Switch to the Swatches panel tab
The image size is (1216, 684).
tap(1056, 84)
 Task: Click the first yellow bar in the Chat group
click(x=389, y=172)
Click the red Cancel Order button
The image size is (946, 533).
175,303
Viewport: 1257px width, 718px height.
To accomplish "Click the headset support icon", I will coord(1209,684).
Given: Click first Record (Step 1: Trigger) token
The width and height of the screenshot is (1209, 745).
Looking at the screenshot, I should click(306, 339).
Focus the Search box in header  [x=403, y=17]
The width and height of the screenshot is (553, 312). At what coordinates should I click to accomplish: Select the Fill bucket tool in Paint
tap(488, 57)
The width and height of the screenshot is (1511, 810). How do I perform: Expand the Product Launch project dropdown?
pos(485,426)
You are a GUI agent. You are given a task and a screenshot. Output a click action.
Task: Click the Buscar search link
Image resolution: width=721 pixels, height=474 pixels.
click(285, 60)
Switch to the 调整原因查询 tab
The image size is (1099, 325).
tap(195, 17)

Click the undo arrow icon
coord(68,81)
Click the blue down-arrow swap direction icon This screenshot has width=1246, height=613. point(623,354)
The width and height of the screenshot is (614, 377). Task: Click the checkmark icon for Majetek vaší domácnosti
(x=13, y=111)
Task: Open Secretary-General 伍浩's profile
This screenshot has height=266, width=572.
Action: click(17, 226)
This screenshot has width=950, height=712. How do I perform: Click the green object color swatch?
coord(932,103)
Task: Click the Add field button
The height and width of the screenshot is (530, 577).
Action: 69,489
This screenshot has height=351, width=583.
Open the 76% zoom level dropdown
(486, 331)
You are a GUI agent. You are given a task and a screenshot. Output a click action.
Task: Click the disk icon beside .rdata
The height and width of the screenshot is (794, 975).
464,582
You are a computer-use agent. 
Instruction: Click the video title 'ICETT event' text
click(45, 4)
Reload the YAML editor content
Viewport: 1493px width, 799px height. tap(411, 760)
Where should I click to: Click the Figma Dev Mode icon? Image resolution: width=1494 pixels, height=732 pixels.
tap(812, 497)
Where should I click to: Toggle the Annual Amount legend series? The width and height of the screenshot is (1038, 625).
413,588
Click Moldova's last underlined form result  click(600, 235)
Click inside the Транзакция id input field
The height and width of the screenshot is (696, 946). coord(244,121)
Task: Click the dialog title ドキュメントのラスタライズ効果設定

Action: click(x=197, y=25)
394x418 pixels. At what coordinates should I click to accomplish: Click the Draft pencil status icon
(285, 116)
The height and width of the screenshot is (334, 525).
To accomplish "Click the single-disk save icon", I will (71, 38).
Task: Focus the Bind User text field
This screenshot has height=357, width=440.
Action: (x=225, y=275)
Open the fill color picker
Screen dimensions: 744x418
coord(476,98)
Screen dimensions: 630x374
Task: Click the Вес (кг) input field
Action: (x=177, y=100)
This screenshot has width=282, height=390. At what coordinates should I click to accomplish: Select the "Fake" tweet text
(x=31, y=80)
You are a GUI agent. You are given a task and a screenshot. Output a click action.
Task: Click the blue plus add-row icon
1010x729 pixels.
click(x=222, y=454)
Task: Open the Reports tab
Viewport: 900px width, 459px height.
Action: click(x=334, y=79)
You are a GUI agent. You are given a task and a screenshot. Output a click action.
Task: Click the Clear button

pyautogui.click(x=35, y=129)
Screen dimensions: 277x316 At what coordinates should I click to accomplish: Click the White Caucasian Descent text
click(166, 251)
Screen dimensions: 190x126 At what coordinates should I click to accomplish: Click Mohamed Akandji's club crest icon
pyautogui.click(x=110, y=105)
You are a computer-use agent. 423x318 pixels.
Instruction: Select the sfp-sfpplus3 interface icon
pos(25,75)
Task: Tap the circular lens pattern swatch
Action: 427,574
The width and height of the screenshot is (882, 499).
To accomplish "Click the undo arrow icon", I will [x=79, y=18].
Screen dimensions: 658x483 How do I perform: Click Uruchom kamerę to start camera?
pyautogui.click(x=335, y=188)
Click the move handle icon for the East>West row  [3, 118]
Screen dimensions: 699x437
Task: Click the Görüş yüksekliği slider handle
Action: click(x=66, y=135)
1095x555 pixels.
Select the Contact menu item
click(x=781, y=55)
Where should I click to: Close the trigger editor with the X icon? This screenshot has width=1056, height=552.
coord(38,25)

What to do:
Copy all of the material word for word.

Output for this exercise:
Switch to the Swatches panel tab
The image size is (1216, 684).
tap(1056, 84)
 Task: Click the first yellow bar in the Chat group
click(x=389, y=172)
Click the red Cancel Order button
The image size is (946, 533).
175,303
Viewport: 1257px width, 718px height.
To accomplish "Click the headset support icon", I will coord(1209,684).
Given: Click first Record (Step 1: Trigger) token
The width and height of the screenshot is (1209, 745).
Looking at the screenshot, I should click(306, 339).
Focus the Search box in header  [x=403, y=17]
The width and height of the screenshot is (553, 312). At what coordinates should I click to accomplish: Select the Fill bucket tool in Paint
tap(488, 57)
The width and height of the screenshot is (1511, 810). How do I perform: Expand the Product Launch project dropdown?
pos(485,426)
You are a GUI agent. You are given a task and a screenshot. Output a click action.
Task: Click the Buscar search link
Image resolution: width=721 pixels, height=474 pixels.
click(285, 60)
Switch to the 调整原因查询 tab
The image size is (1099, 325).
tap(195, 17)

Click the undo arrow icon
coord(68,81)
Click the blue down-arrow swap direction icon This screenshot has width=1246, height=613. point(623,354)
The width and height of the screenshot is (614, 377). Task: Click the checkmark icon for Majetek vaší domácnosti
(x=13, y=111)
Task: Open Secretary-General 伍浩's profile
This screenshot has height=266, width=572.
Action: click(17, 226)
This screenshot has width=950, height=712. How do I perform: Click the green object color swatch?
coord(932,103)
Task: Click the Add field button
The height and width of the screenshot is (530, 577).
Action: 69,489
This screenshot has height=351, width=583.
Open the 76% zoom level dropdown
(486, 331)
You are a GUI agent. You are given a task and a screenshot. Output a click action.
Task: Click the disk icon beside .rdata
The height and width of the screenshot is (794, 975).
464,582
You are a computer-use agent. 
Instruction: Click the video title 'ICETT event' text
click(45, 4)
Reload the YAML editor content
Viewport: 1493px width, 799px height. tap(411, 760)
Where should I click to: Click the Figma Dev Mode icon? Image resolution: width=1494 pixels, height=732 pixels.
tap(812, 497)
Where should I click to: Toggle the Annual Amount legend series? The width and height of the screenshot is (1038, 625).
413,588
Click Moldova's last underlined form result  click(600, 235)
Click inside the Транзакция id input field
The height and width of the screenshot is (696, 946). coord(244,121)
Task: Click the dialog title ドキュメントのラスタライズ効果設定

Action: click(x=197, y=25)
394x418 pixels. At what coordinates should I click to accomplish: Click the Draft pencil status icon
(285, 116)
The height and width of the screenshot is (334, 525).
To accomplish "Click the single-disk save icon", I will (71, 38).
Task: Focus the Bind User text field
This screenshot has height=357, width=440.
Action: (x=225, y=275)
Open the fill color picker
Screen dimensions: 744x418
coord(476,98)
Screen dimensions: 630x374
Task: Click the Вес (кг) input field
Action: (x=177, y=100)
This screenshot has width=282, height=390. At what coordinates should I click to accomplish: Select the "Fake" tweet text
(x=31, y=80)
You are a GUI agent. You are given a task and a screenshot. Output a click action.
Task: Click the blue plus add-row icon
1010x729 pixels.
click(x=222, y=454)
Task: Open the Reports tab
Viewport: 900px width, 459px height.
Action: click(x=334, y=79)
You are a GUI agent. You are given a task and a screenshot. Output a click action.
Task: Click the Clear button

pyautogui.click(x=35, y=129)
Screen dimensions: 277x316 At what coordinates should I click to accomplish: Click the White Caucasian Descent text
click(166, 251)
Screen dimensions: 190x126 At what coordinates should I click to accomplish: Click Mohamed Akandji's club crest icon
pyautogui.click(x=110, y=105)
You are a computer-use agent. 423x318 pixels.
Instruction: Select the sfp-sfpplus3 interface icon
pos(25,75)
Task: Tap the circular lens pattern swatch
Action: 427,574
The width and height of the screenshot is (882, 499).
To accomplish "Click the undo arrow icon", I will [x=79, y=18].
Screen dimensions: 658x483 How do I perform: Click Uruchom kamerę to start camera?
pyautogui.click(x=335, y=188)
Click the move handle icon for the East>West row  [3, 118]
Screen dimensions: 699x437
Task: Click the Görüş yüksekliği slider handle
Action: click(x=66, y=135)
1095x555 pixels.
Select the Contact menu item
click(x=781, y=55)
Where should I click to: Close the trigger editor with the X icon? This screenshot has width=1056, height=552.
coord(38,25)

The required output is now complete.